Lifecycles
Event Lifecycle
How an event moves from draft to setup, publication, live operations, and closeout.
Follow The Record Over Time
Use this guide when event setup, attendee operations, staff work, payment-adjacent tasks, public pages, or closeout records need a controlled path. In this guide, Event Lifecycle narrows that work to how an event moves from draft to setup, publication, live operations, and closeout. Because this is a lifecycles page, read it as part of the Event Management learning path rather than as an isolated checklist.
Event records become real-world instructions: what attendees see, what staff do, what money or inventory must reconcile, and what future organizers inherit. Read the page for the decision it helps a person make, then use the steps and checks as a steady path from context to action to proof.
What Changes Across The Lifecycle
This page follows a record from one state to another. Read it as a timeline so handoffs, reversals, and closeout work stay understandable. The intended readers are Event leads and Partner admins. If the guide names a dashboard route, service area, export, or record type, treat that name as a pointer to real operational responsibility.
- Primary surface or service: /rego/events/new and /rego/events/manage?id=:eventId.
- Records or contracts involved: Events and Public pages.
- Main care point: Watch for changing one part of the event without checking attendees, staff, finance, communications, public information, and closeout records.
- Proof worth keeping: event ID, dashboard state, public page, attendee record, payment or refund state, check-in count, roster note, export, and reviewer signoff.
Track Each State Change
- Find the current state: Begin by naming the Event Management situation, the owner, and the exact item involved in Event Lifecycle.

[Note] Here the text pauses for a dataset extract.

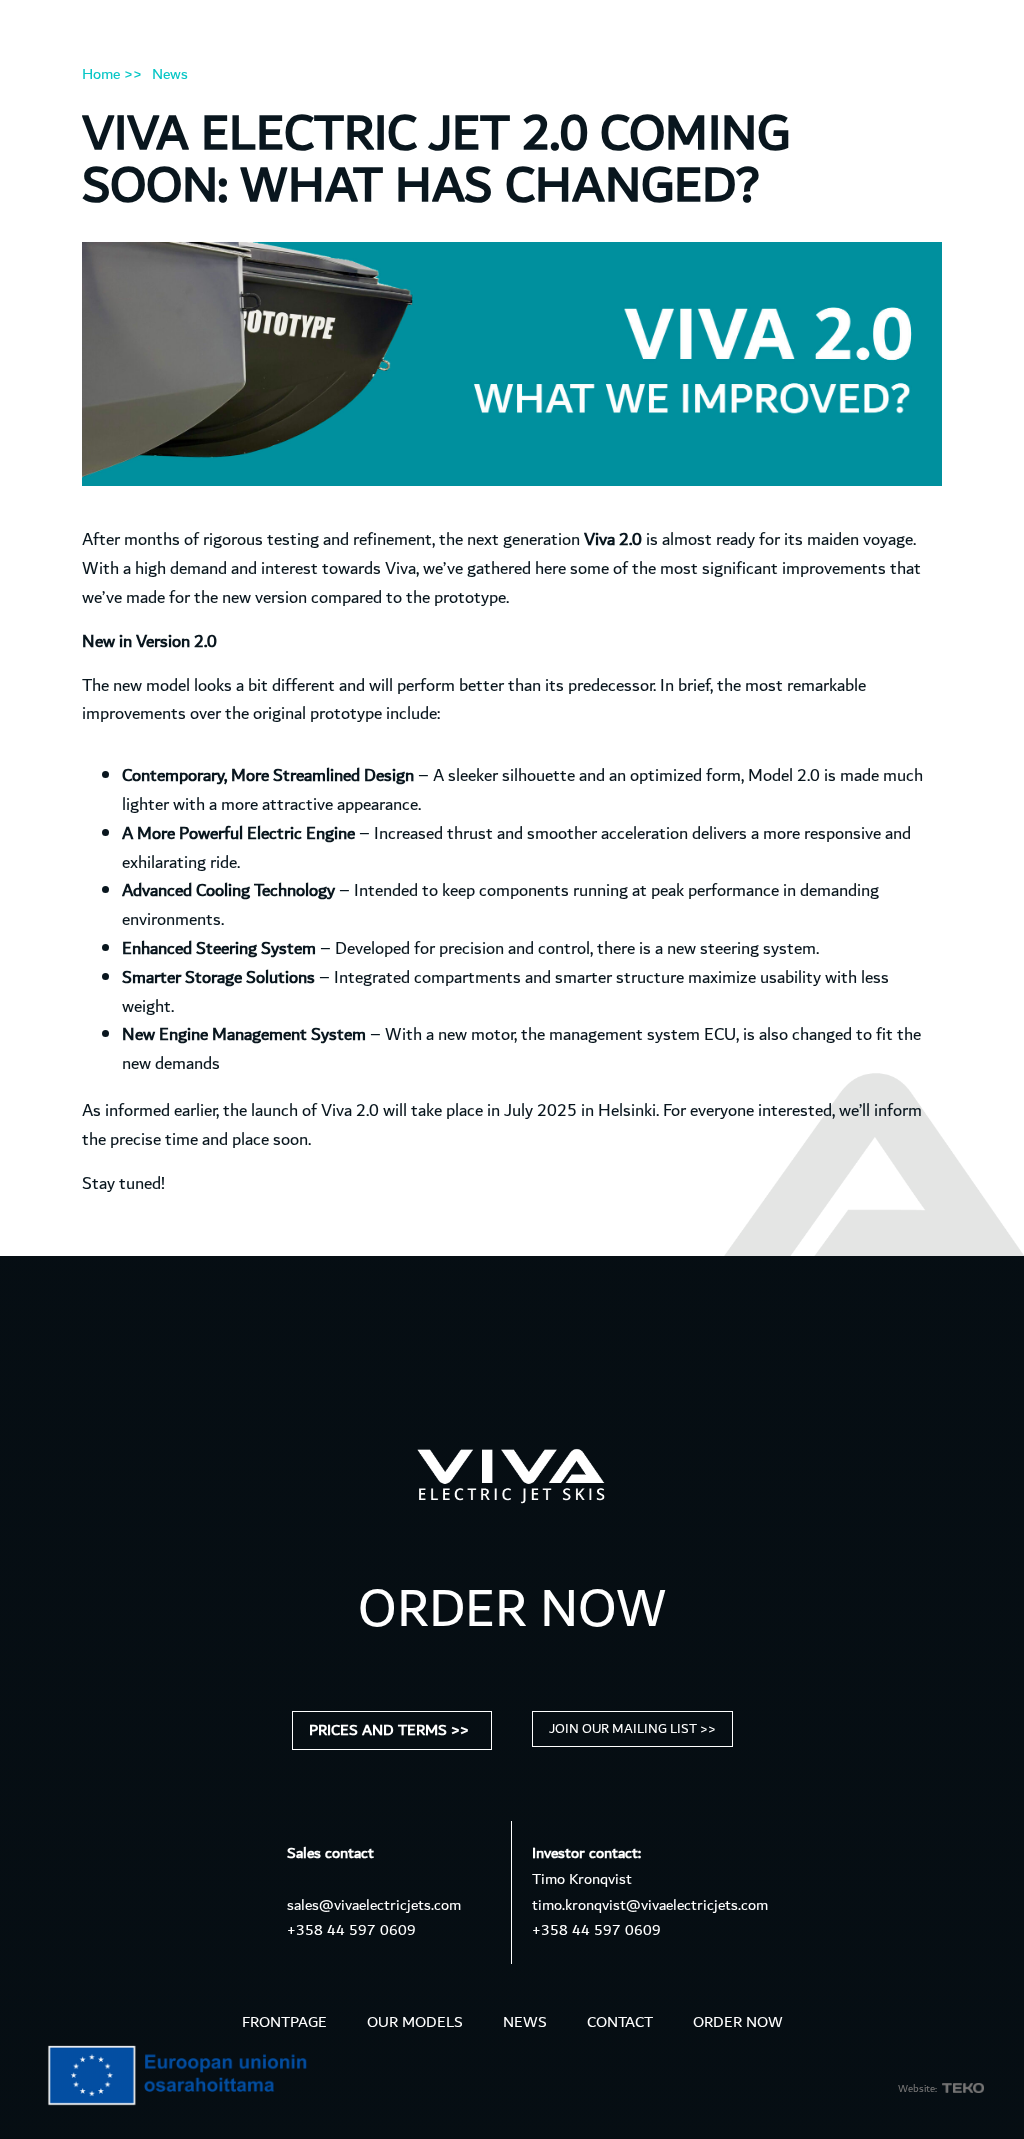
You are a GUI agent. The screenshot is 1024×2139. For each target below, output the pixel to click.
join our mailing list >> (632, 1729)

- Read what must be true before the next state: Use /rego/events/new and /rego/events/manage?id=:eventId to connect the words on the page to the screen, file, service route, or record that people actually use.

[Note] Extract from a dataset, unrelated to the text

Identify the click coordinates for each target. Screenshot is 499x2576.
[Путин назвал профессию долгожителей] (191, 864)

- Watch for side effects when the state changes: Keep Events and Public pages in view so the work stays tied to the records or contracts it can affect.
- Keep the history clear for the next reviewer: Before handing off, save proof such as event ID, dashboard state, public page, attendee record, payment or refund state, check-in count, roster note, export, and reviewer signoff so the next operator can see what changed and why it was safe to continue.
The Lifecycle Is Clear When
You are ready to use the rest of this page when the purpose, owner, affected information, and proof are all clear enough for a second person to review.
- Scope is named: The work is tied to the correct page, event, report, route, file, person, or record.
- Impact is understood: The operator can explain the effect on attendees, staff, money, public pages, communications, and post-event records.
- Proof is findable: The handoff points to evidence that the next operator can see what changed and why it was safe to continue.
End-to-end operator runbook
Use this numbered runbook when you need to operate this area without getting stuck. Read the purpose of each step, do the action in order, and use the final sentence as the checkpoint before continuing.
- Step 1 - Anchor the work to one event. Start with planning: assign event owner, finance owner, policy owner, and operations owner. This anchors the work to the correct scope before any record changes.
- Step 2 - Read the operational context first. Create the event hidden, then complete details, registration, payment, Conditions of Entry, communications, staff, and public pages. Pause here and confirm the attendee, staff, money, and public-page impact still matches the event plan.
- Step 3 - Change only the intended event setting or record. Review and publish only when public information and dashboard configuration match. This keeps the event state understandable before another setting changes.
- Step 4 - Check attendee, money, staff, and public impact. Operate registration, check-in, staffing, activities, vendors, inventory, POS, and communications during the live period. The next operator should be able to see why this step was taken.
- Step 5 - Verify the dashboard and public result. Close the event by reconciling attendance, money, refunds, records, staff hours, and exports. Check the related event records before continuing.
- Step 6 - Leave a clear event handoff. Reopen only for a documented correction, then re-close with a note. This leaves a handoff trail another operator can understand.
Lifecycle overview
| Stage | Entry condition | Responsible role | Completion check |
|---|---|---|---|
| Draft | Event is created but not public. | Event lead. | Basic details saved. |
| Setup | Config, payments, policies, and staff are being prepared. | Event lead and admins. | Review checklist complete. |
| Published | Attendee-facing registration is visible. | Partner admin. | Public page and registration path verified. |
| Live operations | Event is actively running or near event day. | Operations leads. | Check-in, comms, and staff tools ready. |
| Closeout | Event has ended. | Event lead and finance. | Payments, refunds, inventory, and records reviewed. |
| Archived | Records are preserved for future reference. | Partner admin. | No open obligations remain. |
Reopen or correct
Reopen operational work when payments, refunds, attendee disputes, inventory issues, or safety follow-up remain after the event.